Hıncal Uluç’a sorularım var:
- Üsküdar Belediyesi’nin uygulaması eğer sizin de belirtiğiniz gibi tipik bir şeriat şovuysa, bu uygulamayı eleştirmek için yapılan bir eylem neden yersiz olsun?
- Demokratik protesto eyleminin hedefi zaten şov yapmak yani gösteri yapmak değil midir? Demokratik bir protesto gösterisini "şov yapmak" olarak küçümsemek doğru mudur?
- Belediyenin şeriat şovuna demokratik bir protesto gösterisiyle karşı çıkılmasına mı karşısınız, yoksa bu protestonun biçimine mi?
- Eğer tahmin ettiğim gibi protesto gösterisine değil de biçimine karşıysanız sizi rahatsız eden biçim, sembolik olarak içki içilmesi midir?
- Protesto gösterisinin amacı ilgi çekmek olduğuna göre, bu gösteride bir takım sahne araçlarının kullanılması da doğru değil midir? İçki yasağına karşı yapılan bir eylemde sembol olarak şarap kadehinin kullanılmasından daha doğal ne olabilirdi ki?
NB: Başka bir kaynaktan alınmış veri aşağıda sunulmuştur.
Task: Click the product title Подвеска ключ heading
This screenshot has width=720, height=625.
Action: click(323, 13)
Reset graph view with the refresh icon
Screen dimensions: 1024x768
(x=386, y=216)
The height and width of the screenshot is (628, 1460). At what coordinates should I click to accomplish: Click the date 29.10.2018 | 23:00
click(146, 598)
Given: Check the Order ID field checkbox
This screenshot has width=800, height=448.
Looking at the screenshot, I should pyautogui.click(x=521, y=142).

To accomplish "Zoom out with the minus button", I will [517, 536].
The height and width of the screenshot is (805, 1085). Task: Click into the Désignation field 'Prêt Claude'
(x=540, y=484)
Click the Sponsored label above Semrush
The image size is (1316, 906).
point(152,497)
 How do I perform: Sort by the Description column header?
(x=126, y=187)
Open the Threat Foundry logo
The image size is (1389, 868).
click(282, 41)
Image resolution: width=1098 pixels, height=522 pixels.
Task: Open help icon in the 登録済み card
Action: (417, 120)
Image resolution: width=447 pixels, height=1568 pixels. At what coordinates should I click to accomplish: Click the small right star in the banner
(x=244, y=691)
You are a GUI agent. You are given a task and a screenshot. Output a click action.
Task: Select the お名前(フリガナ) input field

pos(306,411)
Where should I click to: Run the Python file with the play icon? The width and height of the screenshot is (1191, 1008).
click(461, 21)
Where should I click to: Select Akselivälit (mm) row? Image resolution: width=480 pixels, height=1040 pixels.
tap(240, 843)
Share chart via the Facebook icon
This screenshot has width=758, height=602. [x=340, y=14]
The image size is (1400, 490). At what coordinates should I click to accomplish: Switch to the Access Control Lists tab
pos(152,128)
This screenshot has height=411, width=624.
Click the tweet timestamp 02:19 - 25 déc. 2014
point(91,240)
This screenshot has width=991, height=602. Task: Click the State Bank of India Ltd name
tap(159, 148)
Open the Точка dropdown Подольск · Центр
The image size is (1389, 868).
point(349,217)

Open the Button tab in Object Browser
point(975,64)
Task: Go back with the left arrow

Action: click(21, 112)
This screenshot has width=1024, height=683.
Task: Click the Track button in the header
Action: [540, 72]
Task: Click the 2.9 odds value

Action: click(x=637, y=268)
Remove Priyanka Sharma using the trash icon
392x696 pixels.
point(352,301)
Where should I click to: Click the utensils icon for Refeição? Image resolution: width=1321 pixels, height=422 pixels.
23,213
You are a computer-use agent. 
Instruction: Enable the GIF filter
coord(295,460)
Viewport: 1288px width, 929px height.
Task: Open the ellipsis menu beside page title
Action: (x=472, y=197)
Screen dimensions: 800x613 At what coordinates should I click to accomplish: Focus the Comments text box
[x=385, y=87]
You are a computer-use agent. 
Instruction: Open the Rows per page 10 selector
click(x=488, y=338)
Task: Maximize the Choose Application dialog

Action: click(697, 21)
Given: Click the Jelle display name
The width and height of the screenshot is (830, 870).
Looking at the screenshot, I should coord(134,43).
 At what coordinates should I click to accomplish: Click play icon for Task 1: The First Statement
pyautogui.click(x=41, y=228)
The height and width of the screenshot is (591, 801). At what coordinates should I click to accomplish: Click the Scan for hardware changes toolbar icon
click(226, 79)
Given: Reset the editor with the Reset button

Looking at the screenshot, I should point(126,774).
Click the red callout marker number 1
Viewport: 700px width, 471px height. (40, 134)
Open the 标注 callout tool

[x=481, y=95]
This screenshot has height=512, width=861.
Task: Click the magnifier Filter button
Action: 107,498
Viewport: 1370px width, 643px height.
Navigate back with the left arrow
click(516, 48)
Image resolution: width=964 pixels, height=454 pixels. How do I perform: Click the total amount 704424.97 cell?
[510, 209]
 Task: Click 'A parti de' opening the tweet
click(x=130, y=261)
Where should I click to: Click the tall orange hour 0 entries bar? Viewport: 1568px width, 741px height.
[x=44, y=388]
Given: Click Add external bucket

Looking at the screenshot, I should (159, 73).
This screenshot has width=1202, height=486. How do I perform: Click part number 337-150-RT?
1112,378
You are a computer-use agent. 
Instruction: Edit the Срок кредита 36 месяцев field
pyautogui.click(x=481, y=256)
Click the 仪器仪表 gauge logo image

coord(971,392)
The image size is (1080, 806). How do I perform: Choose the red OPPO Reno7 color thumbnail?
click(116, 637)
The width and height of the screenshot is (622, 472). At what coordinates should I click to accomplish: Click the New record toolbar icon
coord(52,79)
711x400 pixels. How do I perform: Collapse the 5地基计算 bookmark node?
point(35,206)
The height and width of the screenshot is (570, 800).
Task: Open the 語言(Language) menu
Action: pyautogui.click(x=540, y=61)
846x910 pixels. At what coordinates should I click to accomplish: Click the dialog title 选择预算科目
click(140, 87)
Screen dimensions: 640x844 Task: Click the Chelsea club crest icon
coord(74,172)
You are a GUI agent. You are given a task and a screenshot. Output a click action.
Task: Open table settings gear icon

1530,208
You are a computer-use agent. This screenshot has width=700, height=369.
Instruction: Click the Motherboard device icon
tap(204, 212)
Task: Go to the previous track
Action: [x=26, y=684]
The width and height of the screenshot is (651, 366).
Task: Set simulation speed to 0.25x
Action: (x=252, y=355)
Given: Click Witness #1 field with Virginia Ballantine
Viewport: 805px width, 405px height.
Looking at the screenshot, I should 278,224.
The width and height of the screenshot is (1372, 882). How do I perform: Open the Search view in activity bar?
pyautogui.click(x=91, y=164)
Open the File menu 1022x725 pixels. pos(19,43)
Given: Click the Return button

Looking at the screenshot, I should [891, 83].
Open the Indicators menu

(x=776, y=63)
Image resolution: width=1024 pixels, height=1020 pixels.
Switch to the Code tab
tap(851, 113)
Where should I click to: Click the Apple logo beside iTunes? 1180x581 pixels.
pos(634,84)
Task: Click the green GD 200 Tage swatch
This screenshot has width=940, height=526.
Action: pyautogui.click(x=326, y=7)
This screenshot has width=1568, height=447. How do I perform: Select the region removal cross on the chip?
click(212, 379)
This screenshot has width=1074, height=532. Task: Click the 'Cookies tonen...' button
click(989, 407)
Bir kez daha tekrarlamak istiyorum.
Sokak ortasında alenen içki içmek dünyanın bütün medeni şehirlerinde ya yasaktır ya da ayıplanır.
Ancak bu yasak ve ayıplama sokak ortasına yayılıp, alem yapar gibi içki içenler için geçerlidir.
Bankta oturup manzaraya karşı, efendi gibi kutu birasını yudumlayanlara uygulanmaz.
Banktaki adamın bira kutusuyla uğraşmanın bir sonraki adımı restoranların, kafelerin kaldırım masalarında içilen içkiyi yasaklamaktır.
Kadeh kaldırarak protesto bu kabalığa karşı verilen, olabilecek en zarif tepkiydi.
ErkeTürk ’düşünce tankı’ mı?
Mehmet Yılmaz, İslamcı basını "buluşun" emekli generaller tarafından açıklanmasından yola çıkarak asker düşmanlığı yapmakla suçlamış.
Bence bu işin altından askere ve medyaya (iktidarın yanında cephe almayan kısmına) karşı bir komplo çıkmasının olasılığı daha yüksek.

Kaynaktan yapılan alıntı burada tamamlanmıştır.